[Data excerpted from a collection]
<<<<

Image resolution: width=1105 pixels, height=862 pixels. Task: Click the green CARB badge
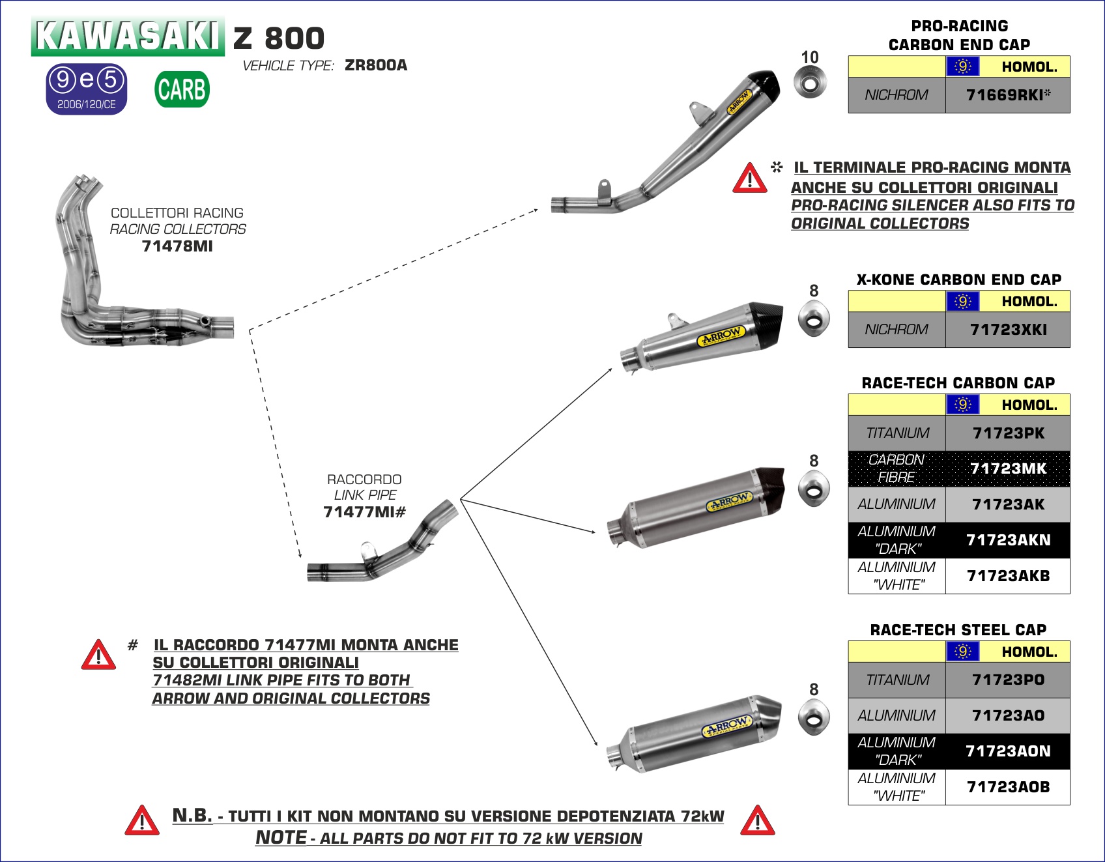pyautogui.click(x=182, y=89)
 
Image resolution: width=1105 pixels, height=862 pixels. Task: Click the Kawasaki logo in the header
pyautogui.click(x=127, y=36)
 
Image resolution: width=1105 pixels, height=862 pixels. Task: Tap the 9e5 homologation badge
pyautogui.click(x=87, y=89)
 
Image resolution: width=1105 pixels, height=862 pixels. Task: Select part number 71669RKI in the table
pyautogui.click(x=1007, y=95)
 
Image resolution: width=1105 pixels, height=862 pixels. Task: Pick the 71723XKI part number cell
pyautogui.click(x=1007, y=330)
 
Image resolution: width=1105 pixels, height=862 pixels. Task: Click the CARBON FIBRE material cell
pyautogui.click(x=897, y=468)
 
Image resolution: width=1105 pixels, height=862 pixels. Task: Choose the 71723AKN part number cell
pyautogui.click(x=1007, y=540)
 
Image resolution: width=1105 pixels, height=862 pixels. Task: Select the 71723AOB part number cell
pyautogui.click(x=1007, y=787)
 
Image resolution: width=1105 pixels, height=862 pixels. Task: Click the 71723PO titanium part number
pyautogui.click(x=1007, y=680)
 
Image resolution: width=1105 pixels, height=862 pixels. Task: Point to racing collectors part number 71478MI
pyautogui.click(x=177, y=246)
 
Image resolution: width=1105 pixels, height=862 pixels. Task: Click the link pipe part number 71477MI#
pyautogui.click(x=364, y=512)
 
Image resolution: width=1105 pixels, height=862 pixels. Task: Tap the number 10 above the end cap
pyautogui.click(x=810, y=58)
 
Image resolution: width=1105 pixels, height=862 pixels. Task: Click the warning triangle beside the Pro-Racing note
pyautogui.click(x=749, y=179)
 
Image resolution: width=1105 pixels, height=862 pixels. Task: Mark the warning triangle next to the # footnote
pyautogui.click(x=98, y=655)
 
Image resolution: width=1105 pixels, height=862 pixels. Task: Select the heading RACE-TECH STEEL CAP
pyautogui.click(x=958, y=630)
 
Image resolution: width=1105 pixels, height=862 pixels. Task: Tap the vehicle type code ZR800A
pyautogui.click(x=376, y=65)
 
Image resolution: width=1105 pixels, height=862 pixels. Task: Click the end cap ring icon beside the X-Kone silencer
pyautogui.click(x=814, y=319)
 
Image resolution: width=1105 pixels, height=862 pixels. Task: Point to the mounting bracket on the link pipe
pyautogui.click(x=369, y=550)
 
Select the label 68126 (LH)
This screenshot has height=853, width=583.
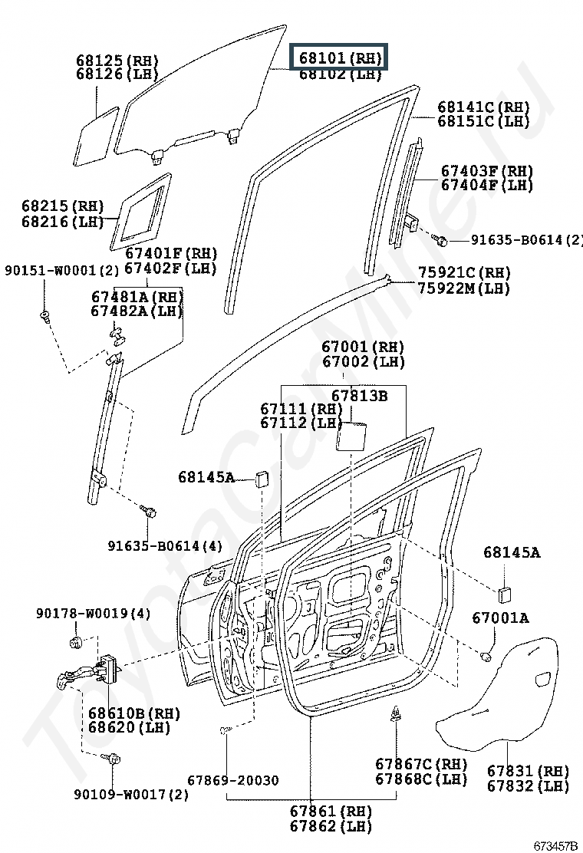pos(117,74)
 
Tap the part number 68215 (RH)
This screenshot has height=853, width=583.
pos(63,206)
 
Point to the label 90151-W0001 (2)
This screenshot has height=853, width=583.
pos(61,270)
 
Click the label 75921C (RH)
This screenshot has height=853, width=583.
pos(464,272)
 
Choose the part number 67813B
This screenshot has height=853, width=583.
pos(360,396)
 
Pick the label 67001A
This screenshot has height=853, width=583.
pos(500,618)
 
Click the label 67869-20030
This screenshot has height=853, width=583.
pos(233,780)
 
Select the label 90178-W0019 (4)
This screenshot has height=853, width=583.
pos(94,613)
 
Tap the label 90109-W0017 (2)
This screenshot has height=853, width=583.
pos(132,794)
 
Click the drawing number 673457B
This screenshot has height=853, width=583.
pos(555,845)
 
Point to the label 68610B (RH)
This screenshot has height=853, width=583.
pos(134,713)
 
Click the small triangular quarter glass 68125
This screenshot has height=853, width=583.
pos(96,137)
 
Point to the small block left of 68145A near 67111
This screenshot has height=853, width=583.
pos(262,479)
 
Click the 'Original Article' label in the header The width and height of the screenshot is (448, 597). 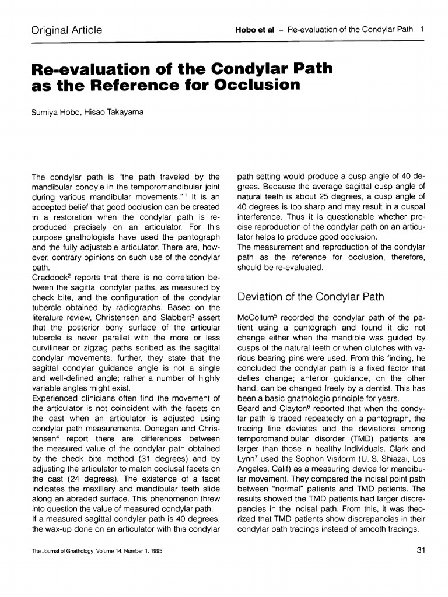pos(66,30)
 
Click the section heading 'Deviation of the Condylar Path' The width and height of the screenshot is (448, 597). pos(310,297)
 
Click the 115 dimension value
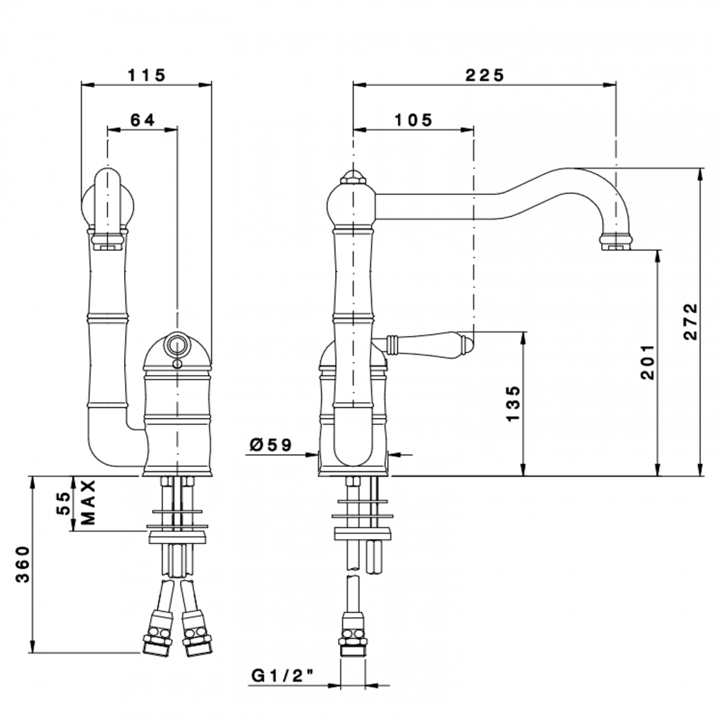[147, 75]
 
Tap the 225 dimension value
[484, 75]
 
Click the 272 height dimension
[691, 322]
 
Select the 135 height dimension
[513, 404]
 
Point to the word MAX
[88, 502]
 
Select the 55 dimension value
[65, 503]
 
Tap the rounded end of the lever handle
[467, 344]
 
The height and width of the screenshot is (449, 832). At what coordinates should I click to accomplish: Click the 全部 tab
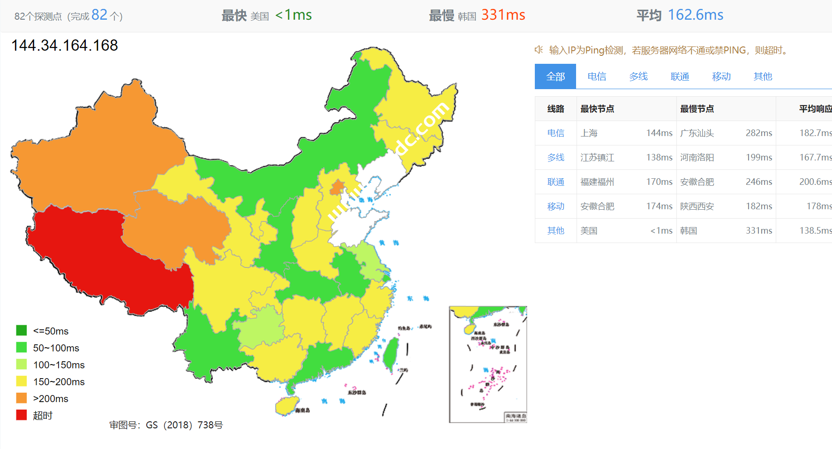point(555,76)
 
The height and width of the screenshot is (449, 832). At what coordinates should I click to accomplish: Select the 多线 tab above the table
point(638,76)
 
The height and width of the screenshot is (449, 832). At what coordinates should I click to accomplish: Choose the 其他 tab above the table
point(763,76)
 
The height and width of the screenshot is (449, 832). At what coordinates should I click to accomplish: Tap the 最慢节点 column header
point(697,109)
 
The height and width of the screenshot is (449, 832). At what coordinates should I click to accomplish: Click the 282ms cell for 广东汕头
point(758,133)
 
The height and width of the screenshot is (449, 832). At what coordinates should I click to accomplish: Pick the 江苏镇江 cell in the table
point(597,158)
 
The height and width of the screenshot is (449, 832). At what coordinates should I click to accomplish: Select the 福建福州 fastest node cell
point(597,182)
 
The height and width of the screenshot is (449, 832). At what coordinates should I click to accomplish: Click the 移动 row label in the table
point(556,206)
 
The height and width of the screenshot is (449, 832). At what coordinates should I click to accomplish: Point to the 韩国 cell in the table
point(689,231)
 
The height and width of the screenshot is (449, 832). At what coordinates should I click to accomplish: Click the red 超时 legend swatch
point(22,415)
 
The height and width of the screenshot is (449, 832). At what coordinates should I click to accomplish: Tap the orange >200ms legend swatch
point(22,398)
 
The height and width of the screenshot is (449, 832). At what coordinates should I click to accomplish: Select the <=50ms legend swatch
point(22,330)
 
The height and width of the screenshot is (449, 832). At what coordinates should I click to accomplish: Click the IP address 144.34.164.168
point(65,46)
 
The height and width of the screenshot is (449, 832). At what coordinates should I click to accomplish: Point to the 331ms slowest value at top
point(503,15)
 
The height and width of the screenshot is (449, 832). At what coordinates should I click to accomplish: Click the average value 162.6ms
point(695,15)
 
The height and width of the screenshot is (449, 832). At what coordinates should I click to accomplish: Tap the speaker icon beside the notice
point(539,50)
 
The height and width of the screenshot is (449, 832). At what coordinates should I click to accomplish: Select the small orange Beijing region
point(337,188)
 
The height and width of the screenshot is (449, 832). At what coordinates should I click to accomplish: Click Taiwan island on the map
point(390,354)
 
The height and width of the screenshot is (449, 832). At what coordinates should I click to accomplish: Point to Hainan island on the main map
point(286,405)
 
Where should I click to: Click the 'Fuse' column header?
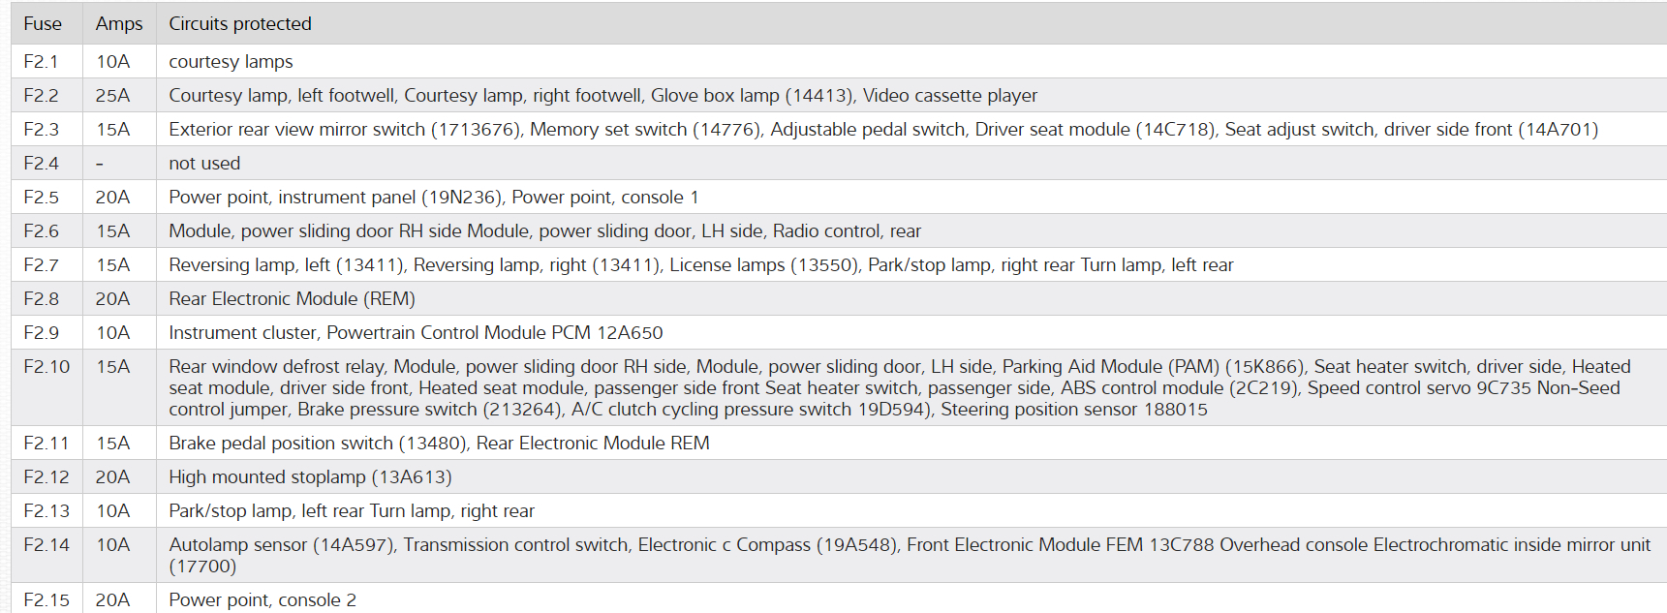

>>>>

## [WHAT THIS TASK INVOLVES]
Repeat the data word for word, starting at the beginning and ending with the line that contains "pyautogui.click(x=1007, y=540)". Leave out the pictures.

## [THE RESPONSE]
Image resolution: width=1105 pixels, height=862 pixels. Task: Click the green CARB badge
pyautogui.click(x=182, y=89)
 
Image resolution: width=1105 pixels, height=862 pixels. Task: Click the Kawasaki logo in the header
pyautogui.click(x=127, y=36)
 
Image resolution: width=1105 pixels, height=862 pixels. Task: Tap the 9e5 homologation badge
pyautogui.click(x=87, y=89)
 
Image resolution: width=1105 pixels, height=862 pixels. Task: Select part number 71669RKI in the table
pyautogui.click(x=1007, y=95)
 
Image resolution: width=1105 pixels, height=862 pixels. Task: Pick the 71723XKI part number cell
pyautogui.click(x=1007, y=330)
 
Image resolution: width=1105 pixels, height=862 pixels. Task: Click the CARBON FIBRE material cell
pyautogui.click(x=897, y=468)
 
Image resolution: width=1105 pixels, height=862 pixels. Task: Choose the 71723AKN part number cell
pyautogui.click(x=1007, y=540)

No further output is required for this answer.